Click here to


Are you sure ?

Yes, do it No, cancel

High-Resolution Ultrasound Imaging Reconstruction Using Deep Attention Generative Adversarial Networks

Y Lei , X He*, Y Liu , Z Tian , T Wang , W Curran , T Liu , X Yang , Emory Univ, Atlanta, GA


(Wednesday, 7/17/2019) 4:30 PM - 6:00 PM

Room: 303

Purpose: A routine 3D transrectal ultrasound (TRUS) volume is usually captured with large slice thickness (e.g. 2-5mm). Such ultrasound images with low out-of-slice resolution affect contouring and needle/seed detection in prostate brachytherapy. The purpose of this study is to develop a deep-learning-based method to construct high-resolution images from routinely captured prostate ultrasound images for brachytherapy.

Methods: We propose to integrate a deeply supervised attention model into a Generative Adversarial Network (GAN)-based framework to improve ultrasound image resolution. During the training stage, we first upsample the low-resolution image size to that of high-resolution images by bicubic interpolation and extract 3D patches from them. Deep attention GANs are introduced to enable end-to-end encoding-and-decoding learning. Next, an attention model is used to retrieve the most relevant information from an encoder. The residual network is used to learn the difference between low- and high-resolution images. Convolutional-neural-network-based discriminators are used to verify the realism of the output of decoders from the high-resolution image. During the reconstruction stage, we extract low-resolution patches from a new TRUS image and feed them into the trained networks for high-resolution patch generation. Finally, the enhanced TRUS image is reconstructed in a patch-wise fusion. This technique was validated with 20 patients. We performed a leave-one-out cross-validation method to evaluate the proposed algorithm. Our reconstructed, high-resolution TRUS images from downsampled images were compared with the original image to quantitatively evaluate the performance.

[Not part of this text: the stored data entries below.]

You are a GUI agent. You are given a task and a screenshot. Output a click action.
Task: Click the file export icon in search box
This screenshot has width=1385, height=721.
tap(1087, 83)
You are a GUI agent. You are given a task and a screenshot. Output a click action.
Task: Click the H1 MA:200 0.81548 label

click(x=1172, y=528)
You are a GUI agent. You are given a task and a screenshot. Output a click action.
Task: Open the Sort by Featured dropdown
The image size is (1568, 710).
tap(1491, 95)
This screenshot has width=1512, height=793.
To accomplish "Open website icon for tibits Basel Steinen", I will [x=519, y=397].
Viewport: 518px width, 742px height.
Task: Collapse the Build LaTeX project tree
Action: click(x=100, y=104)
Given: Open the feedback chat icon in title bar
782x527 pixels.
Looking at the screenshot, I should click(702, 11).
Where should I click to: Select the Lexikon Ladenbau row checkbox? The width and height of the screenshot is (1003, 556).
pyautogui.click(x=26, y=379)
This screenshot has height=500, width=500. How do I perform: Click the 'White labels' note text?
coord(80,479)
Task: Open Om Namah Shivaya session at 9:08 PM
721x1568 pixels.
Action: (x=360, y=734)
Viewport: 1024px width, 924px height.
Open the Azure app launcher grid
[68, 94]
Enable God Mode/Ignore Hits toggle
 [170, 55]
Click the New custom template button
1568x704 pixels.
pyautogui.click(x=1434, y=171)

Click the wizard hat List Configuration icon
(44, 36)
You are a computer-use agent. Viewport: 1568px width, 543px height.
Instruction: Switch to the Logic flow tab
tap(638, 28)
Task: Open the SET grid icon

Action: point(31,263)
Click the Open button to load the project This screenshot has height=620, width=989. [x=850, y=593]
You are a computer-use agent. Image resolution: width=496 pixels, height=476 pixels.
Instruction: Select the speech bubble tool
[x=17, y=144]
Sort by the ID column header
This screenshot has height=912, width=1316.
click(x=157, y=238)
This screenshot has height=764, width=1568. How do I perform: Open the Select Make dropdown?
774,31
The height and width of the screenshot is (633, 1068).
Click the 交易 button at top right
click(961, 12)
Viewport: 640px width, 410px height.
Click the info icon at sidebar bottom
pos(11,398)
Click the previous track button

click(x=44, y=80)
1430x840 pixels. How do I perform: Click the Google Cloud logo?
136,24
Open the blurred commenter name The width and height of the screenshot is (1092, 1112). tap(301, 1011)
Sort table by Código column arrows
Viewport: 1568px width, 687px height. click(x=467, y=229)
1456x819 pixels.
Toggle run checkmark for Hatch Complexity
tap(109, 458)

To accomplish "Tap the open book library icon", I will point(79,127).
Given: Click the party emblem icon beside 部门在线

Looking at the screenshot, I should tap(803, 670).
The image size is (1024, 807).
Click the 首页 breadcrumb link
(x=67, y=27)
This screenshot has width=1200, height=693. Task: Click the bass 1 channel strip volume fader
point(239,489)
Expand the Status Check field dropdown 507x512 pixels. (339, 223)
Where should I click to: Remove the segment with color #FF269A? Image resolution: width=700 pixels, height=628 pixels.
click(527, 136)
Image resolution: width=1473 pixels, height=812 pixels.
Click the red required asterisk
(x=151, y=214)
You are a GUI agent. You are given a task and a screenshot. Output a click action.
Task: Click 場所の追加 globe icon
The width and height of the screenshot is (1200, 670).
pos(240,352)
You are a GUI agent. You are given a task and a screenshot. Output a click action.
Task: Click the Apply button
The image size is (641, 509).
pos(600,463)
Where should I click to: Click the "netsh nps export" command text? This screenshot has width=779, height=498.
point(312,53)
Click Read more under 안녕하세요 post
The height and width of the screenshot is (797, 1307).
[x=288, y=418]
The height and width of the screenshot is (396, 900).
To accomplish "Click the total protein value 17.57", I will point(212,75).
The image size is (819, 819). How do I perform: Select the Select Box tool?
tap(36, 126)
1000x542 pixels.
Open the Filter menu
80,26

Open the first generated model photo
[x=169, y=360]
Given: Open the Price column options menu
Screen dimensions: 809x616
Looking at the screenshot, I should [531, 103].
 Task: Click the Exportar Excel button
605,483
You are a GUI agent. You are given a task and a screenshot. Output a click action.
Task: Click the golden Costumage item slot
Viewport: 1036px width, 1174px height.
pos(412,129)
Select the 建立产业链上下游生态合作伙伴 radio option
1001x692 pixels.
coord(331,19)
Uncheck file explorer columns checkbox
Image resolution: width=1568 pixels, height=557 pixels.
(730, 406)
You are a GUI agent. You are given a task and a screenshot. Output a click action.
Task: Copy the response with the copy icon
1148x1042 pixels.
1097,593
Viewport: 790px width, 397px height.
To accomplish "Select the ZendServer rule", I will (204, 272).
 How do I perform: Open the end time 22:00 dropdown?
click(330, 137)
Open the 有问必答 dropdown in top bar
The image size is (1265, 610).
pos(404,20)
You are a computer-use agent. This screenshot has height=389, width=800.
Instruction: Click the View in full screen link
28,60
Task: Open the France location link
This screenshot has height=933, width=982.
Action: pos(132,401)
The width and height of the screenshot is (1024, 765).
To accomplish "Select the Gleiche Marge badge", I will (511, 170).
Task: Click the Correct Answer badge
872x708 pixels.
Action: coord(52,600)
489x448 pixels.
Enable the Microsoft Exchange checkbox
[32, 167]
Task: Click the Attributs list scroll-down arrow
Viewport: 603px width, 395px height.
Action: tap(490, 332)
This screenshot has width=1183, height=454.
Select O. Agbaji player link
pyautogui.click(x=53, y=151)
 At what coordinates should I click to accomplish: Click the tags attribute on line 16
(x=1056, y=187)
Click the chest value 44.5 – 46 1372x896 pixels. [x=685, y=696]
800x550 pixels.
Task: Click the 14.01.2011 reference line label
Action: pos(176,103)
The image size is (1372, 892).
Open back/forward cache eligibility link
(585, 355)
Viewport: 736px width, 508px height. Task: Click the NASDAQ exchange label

Results: The mean absolute intensity error (MAIE) and peak signal to noise ratio (PSNR) indexes between reconstructed and original images were 6.5±0.5HU and 38.0±2.4dB respectively, which demonstrates the accuracy of the proposed method.

Conclusion: We have investigated a novel deep-learning-based approach to improve the image resolution of routine TRUS and demonstrated its reliability. The proposed method has great potential in facilitating routine brachytherapy workflow and improving radiation dose calculation and delivery accuracy.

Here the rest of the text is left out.